Howard Halpern - Analyst
Okay. And so I know you have your hands full with the homebuilders and the K-12, but I guess can you talk about any progress being made on entering any new verticals, ERP verticals?
James DeSocio - President, Chief Executive Officer, Director
We do have a partner manager, and we're working very diligently. We have a pipeline of partners that we've been working with, not ready to divulge. We did sign Springbrook up earlier in the year, but that's going a little slower than we would like, but we are every day calling on net new partners to bring into our ecosystem.
Howard Halpern - Analyst
Okay. Well, guys, keep up the great work.
James DeSocio - President, Chief Executive Officer, Director
Thank you, Howard.
Joe Spain - Chief Financial Officer
Thanks, Howard.
Operator
Thank you. And with that, there are no further questions at this time. I'd like to turn the call back to Jim DeSocio for closing remarks.

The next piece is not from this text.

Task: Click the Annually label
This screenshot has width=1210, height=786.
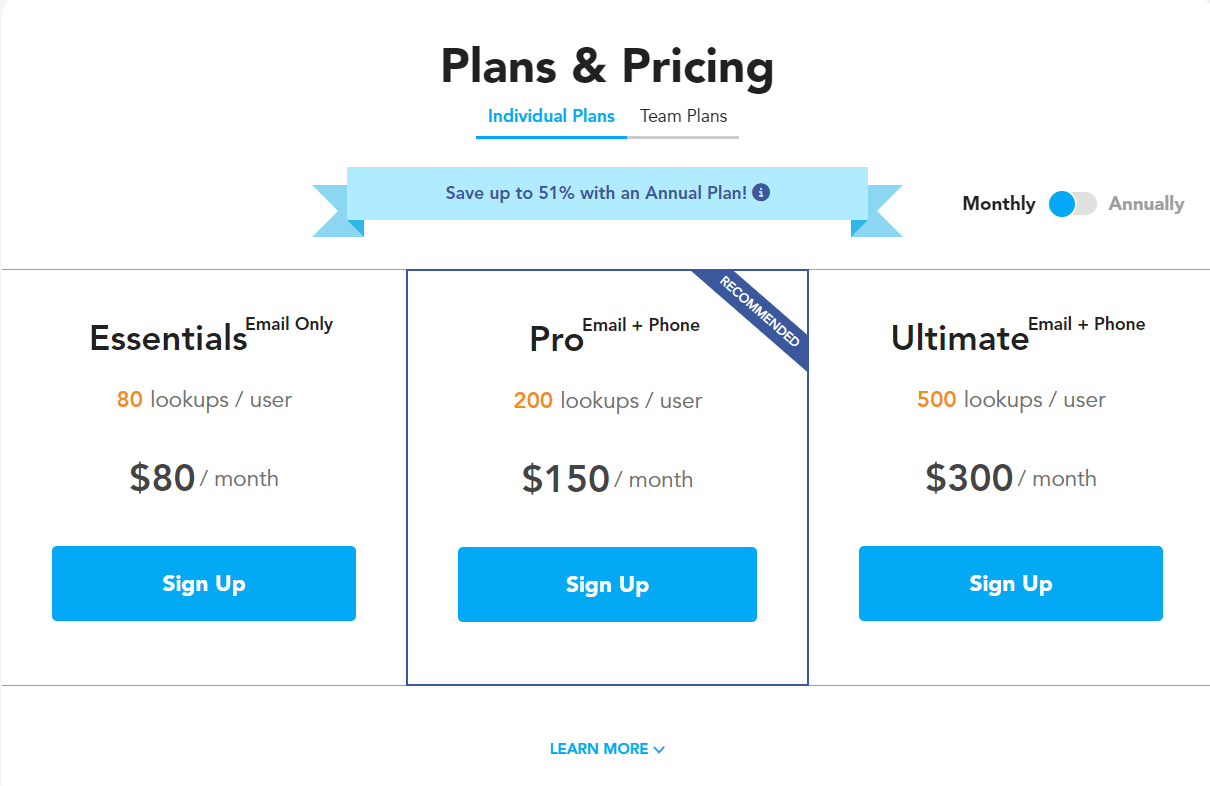Action: 1146,203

James DeSocio - President, Chief Executive Officer, Director
Thank you, Julian. I would like to say, very bullish on our company right now. It's been a -- with the tariffs out there and the uniqueness of our business with homebuilders and with K-12, things are looking very, very positive for us as we go forward in the third and fourth quarter. We are ramping up. We will be back to where we were at the end of the third quarter with professional services revenue, which is very exciting as well.
And we're just well positioned for continued success. We believe in our strong competitive position and growing markets and our diverse set of solutions with ample cross-selling opportunities. And we further believe that it is absolutely the right strategy to reinvest our historically strong cash flow back into the company specifically for sales and development -- I mean, sales, marketing, and development in order to accelerate our growth. We appreciate the continued support of our long-term shareholders and aim to attract new investors as well by delivering strong, consistent financial results.
Thank you all for joining us today, and we'll speak again in the future. Thank you.
Operator
Thank you. And with that, this does conclude today's teleconference. We thank you for your participation. You may disconnect your lines at this time. Have a great day.